Vous n’avez pas l’air malade mais, heu, mince qu’est-ce que j’allais dire??

Ha oui ! Votre esprit est embrumé, vous utilisez de plus en plus de pense-bêtes. Vous avez ce qu’on appelle en anglais le « brain fog » ou « brouillard du cerveau ». Vous tournez au ralenti, vous allez dans une pièce et revenez sans savoir pourquoi vous êtes en train de vous promener chez vous. Vous ne pouvez plus marcher et mâcher un chewing-gum en même temps, trop risqué.

Vous n’avez pas l’air malade, mais vous n’avez jamais eu autant de médicaments à portée de main.

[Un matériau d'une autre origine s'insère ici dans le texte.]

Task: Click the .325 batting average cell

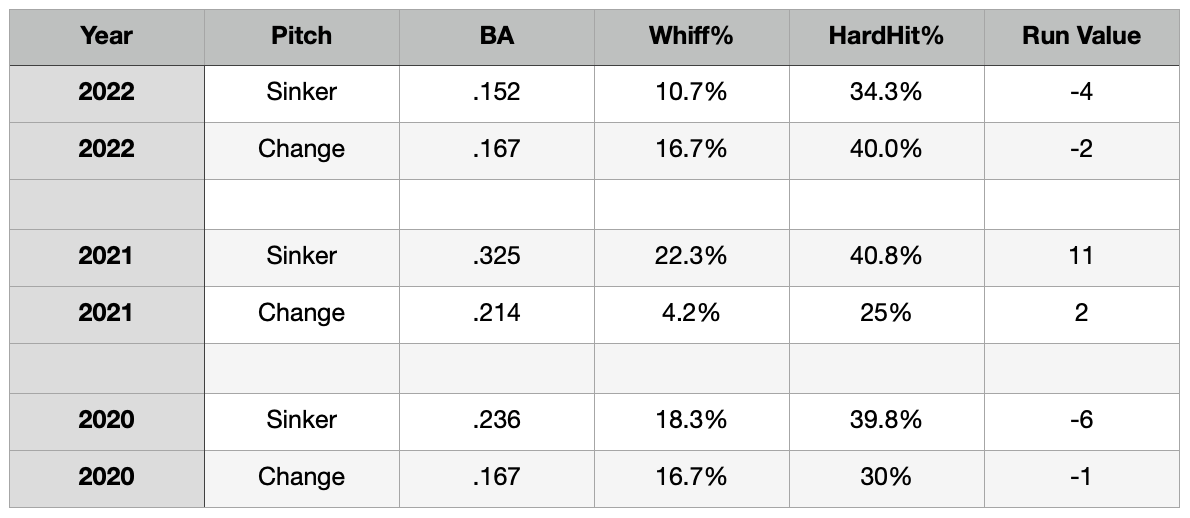Action: 497,256
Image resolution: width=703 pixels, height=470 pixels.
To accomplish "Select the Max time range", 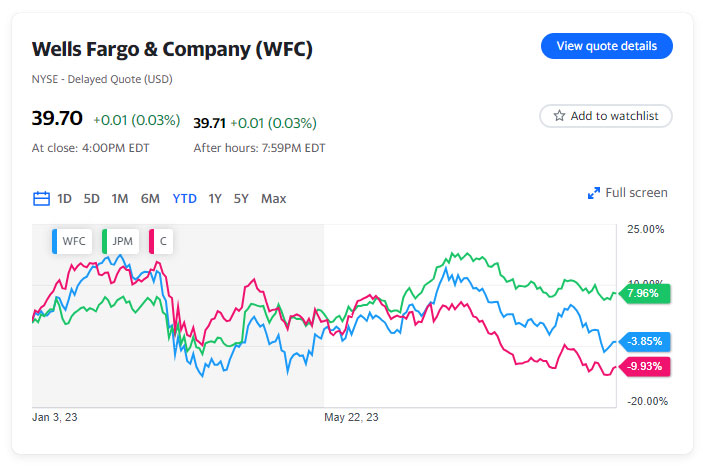I will [273, 198].
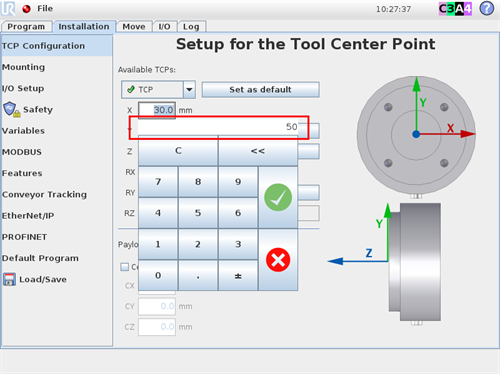
Task: Toggle the checkbox below Payload
Action: click(x=124, y=267)
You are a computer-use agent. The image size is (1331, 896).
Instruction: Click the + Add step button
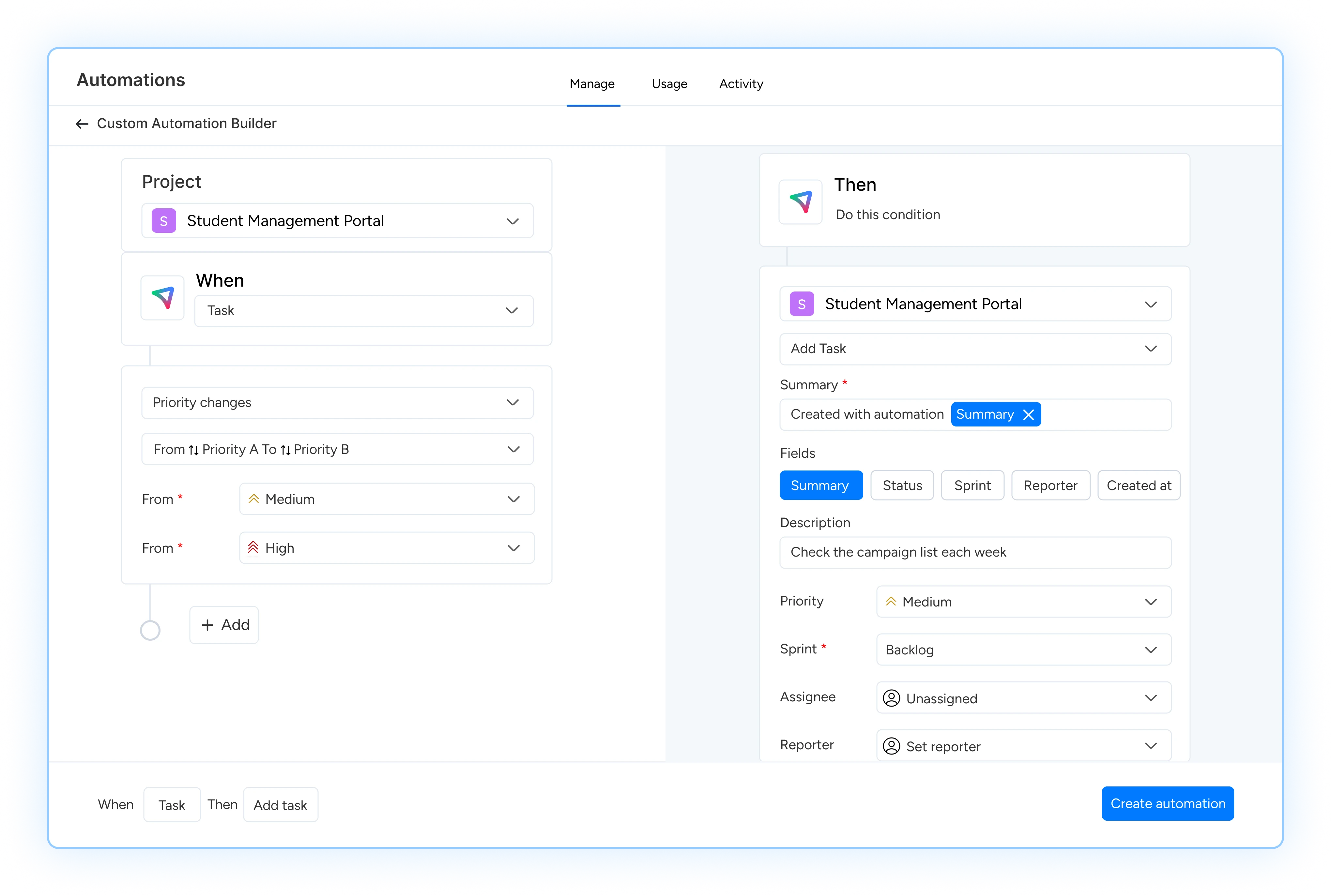[224, 625]
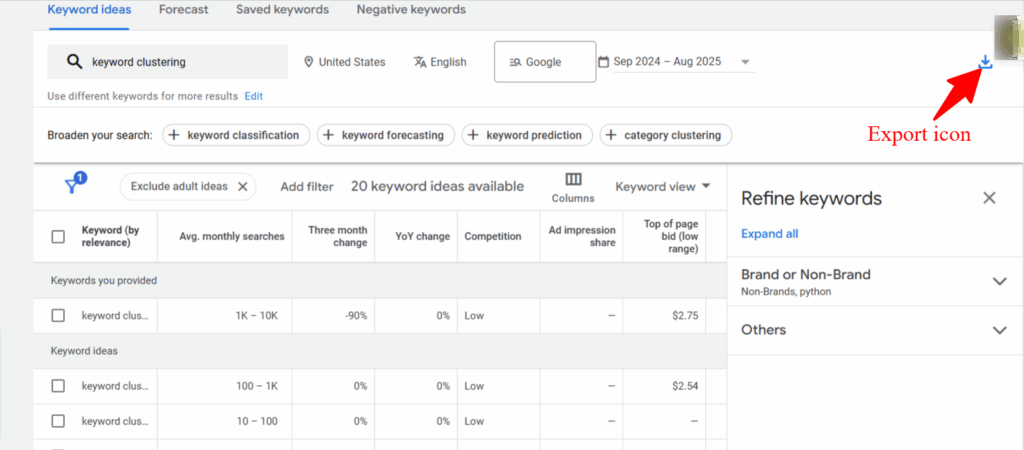1024x450 pixels.
Task: Click the Edit keywords link
Action: (x=254, y=96)
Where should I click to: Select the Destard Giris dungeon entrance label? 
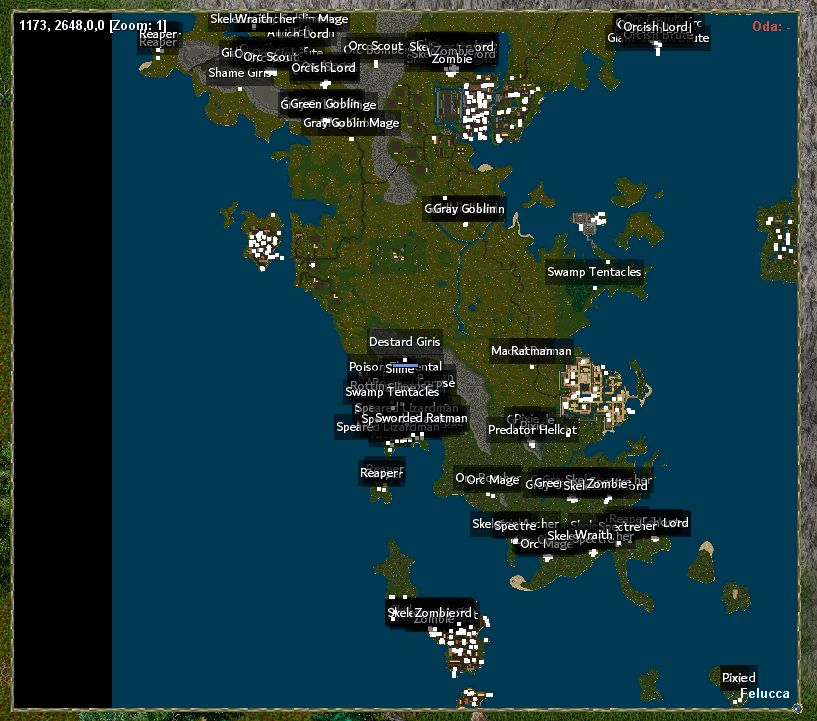(404, 342)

Le traitement contre votre maladie auto-immune, les anti-douleurs, les gouttes pour les yeux, les sprays/gels pour la bouche, la crème pour la peau, ha et puis un autre anti-douleur, les vitamines… Ha et puis la bouteille d’eau aussi, les chewing-gums, le stick à lèvre, la crème pour les mains, j’ai déjà parlé des anti-douleurs ?? Et puis vous vous tenez au courant, tel médicament sera peut-être + efficace. Vous essayez les plantes, l’acupuncture, la gelée royale (perso j’ai pas vu la différence, je dormais autant).

Vous n’avez pas l’air malade mais dernièrement vos achats disent le contraire.

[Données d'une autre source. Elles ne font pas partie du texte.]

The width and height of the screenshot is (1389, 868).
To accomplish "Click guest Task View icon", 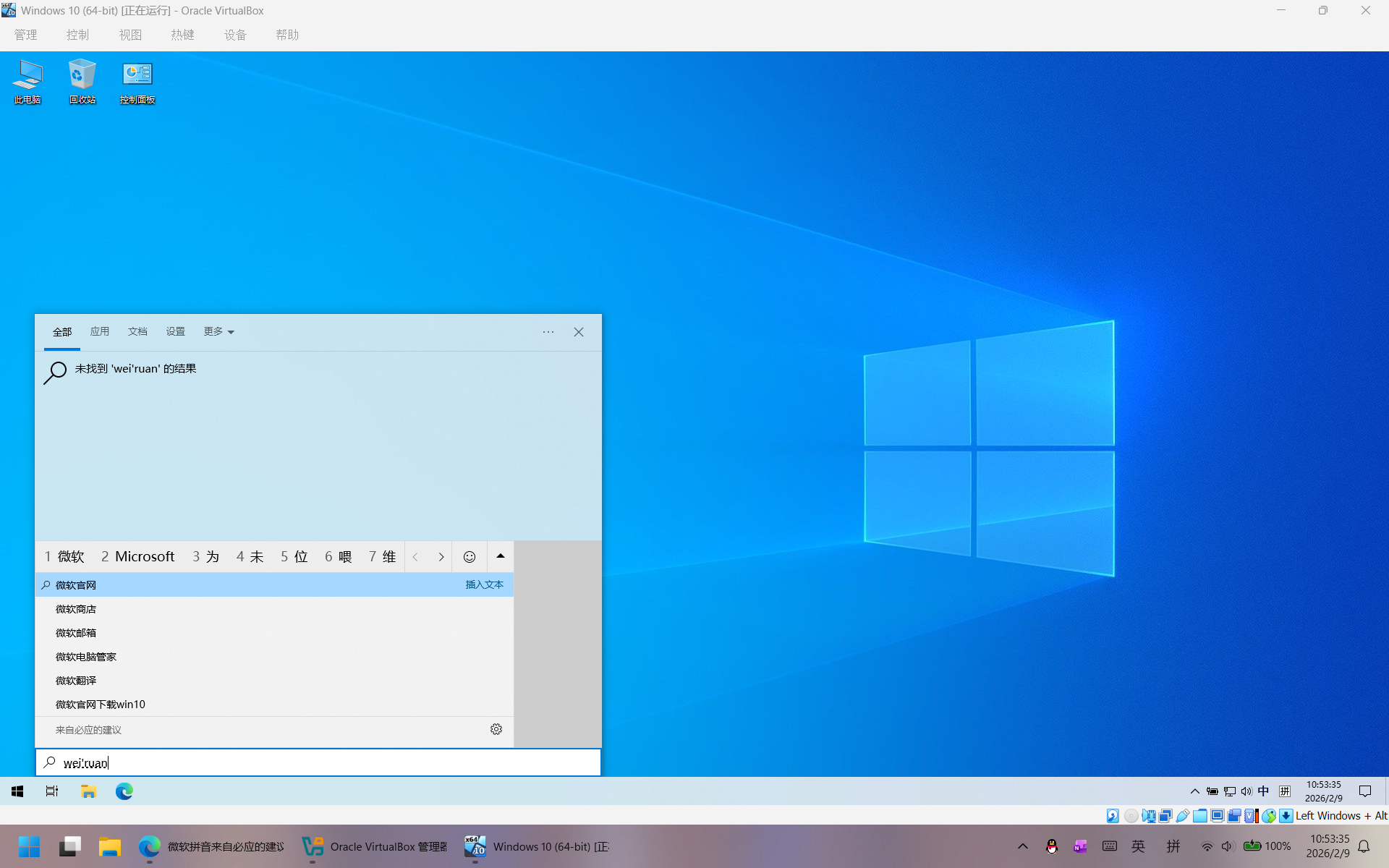I will (x=52, y=791).
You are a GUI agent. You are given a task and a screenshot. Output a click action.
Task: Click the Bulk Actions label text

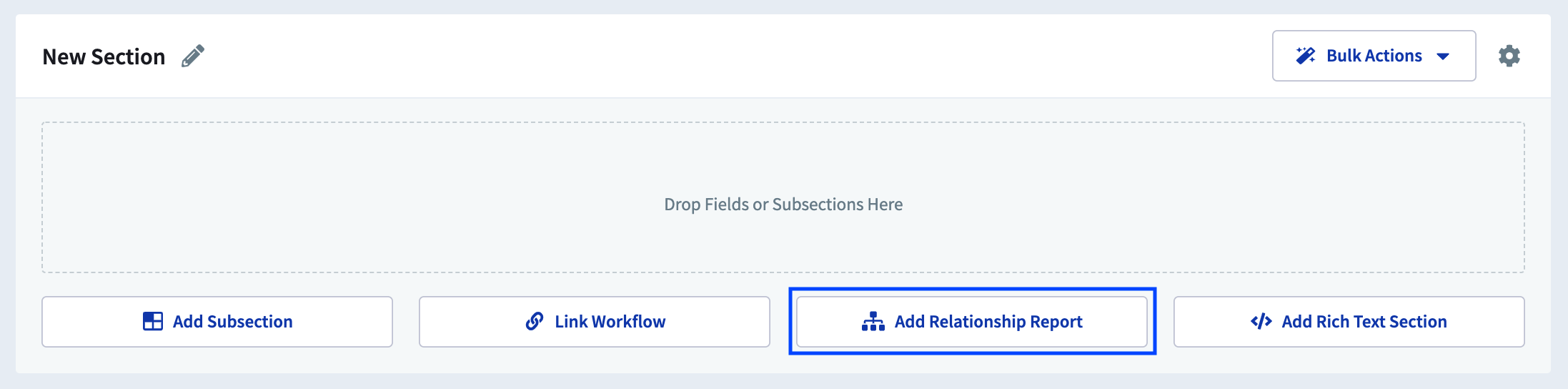pos(1374,56)
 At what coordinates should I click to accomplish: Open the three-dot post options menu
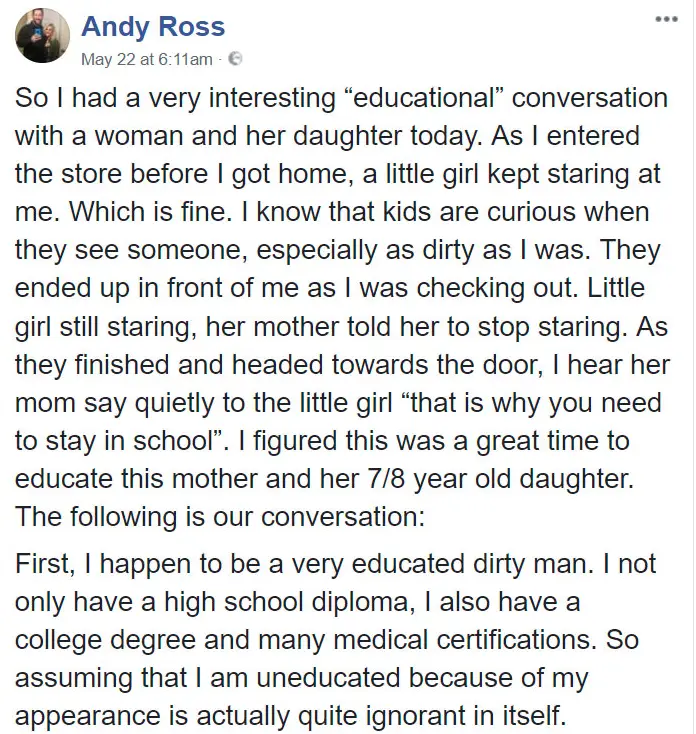click(x=667, y=19)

Vous achetez vos vêtements/sac à main/équipement ménager en fonction de leur côté « pratique » (facile à enfiler/facile à porter/facile à ouvrir) et pas seulement parce que cela vous plaît. Et puis surtout, vous achetez quand vous avez assez d’énergie pour faire du shopping. Y’a un côté pratique, vous faites des économies puisque vous ne sortez presque plus. Dernièrement, le choix du lave-vaisselle a été très compliqué : les nouveaux modèles ont des poignées très bizarres, et pas du tout adaptées à votre cas. La tête du vendeur qui vous parle de « capacité », « système vapeur » alors que vous, vous voulez savoir comment ça s’ouvre !

Vous n’avez pas l’air malade, mais là, tout de suite, vous feriez bien une petite sieste.

Oh pas grand choses, juste 2 ou 3 heures… Ah il n’est que 10h du matin ? Tant pis, vous dormiriez bien quand même. Comment ça je me suis levée à 9h ? Et alors, je suis fatiguée ! Fatiguée de quoi ? Ben de rien, mais c’est pareil. D’ailleurs, le chat est d’accord ; depuis que vous êtes malade vous êtes son meilleur ami pour les siestes, il est content, il n'est plus tout seul.

Vous n’avez pas l’air malade, d’ailleurs c’est sûrement ce que dira votre boss quand vous demanderez un aménagement de votre temps de travail ou quand vous lui annoncerez un arrêt maladie de longue durée. Mais c’est pas grave, quand vous en serez là, vous n’en aurez rien à faire de son avis. En attendant, vous faites de votre mieux, vous ne comprenez pas pourquoi certains jours tout va bien et d’autres sont si difficiles et que vous avez besoin de 4 cafés.

Vous êtes malade et pourtant vous êtes toujours vous même!!

Vous aimez toujours la même musique, les même livres/films. Vous aimez toujours lire/peindre/chanter (rayer la mention inutile). C’est juste devenu plus compliqué pour vous de faire ces activités (oui, lire aussi est plus difficile quand vous n’arrivez pas à tenir le livre et que votre cerveau refuse d’enregistrer plus de deux lignes).

Vous êtes malade et pourtant vous ne voulez pas qu’on vous plaigne !!

Bon peut être un peu quand même mais surtout vous voulez qu’on vous prenne au sérieux ! Vous avez une maladie, elle existe ! Elle a même un nom à coucher dehors ! C’est bien une preuve que c’est une maladie non ? Vous auriez pas inventé un truc pareil!

Vous avez cette maladie, c’est agaçant, OK, mais elle n’est pas vous.

Elle n’est pas TOUT ce que vous êtes. Vous êtes plus que cela. Vous êtes toujours quelqu’un qui adore le chocolat ou fait de super crêpes, ou une imitation du tonnerre au repas de famille. Vous êtes toujours quelqu’un, vous n’êtes pas un Sjögren sur patte.

 

Geneviève

 

Geneviève tient un blog (une sorte de carnet de bord ou journal personnel sur internet) où elle parle des difficultés liées au Sjögren, des trucs et astuces pour mieux vivre avec, le parcours du combattant lié au diagnostic et des petits plaisirs qui nous changent les idées, le tout avec humour.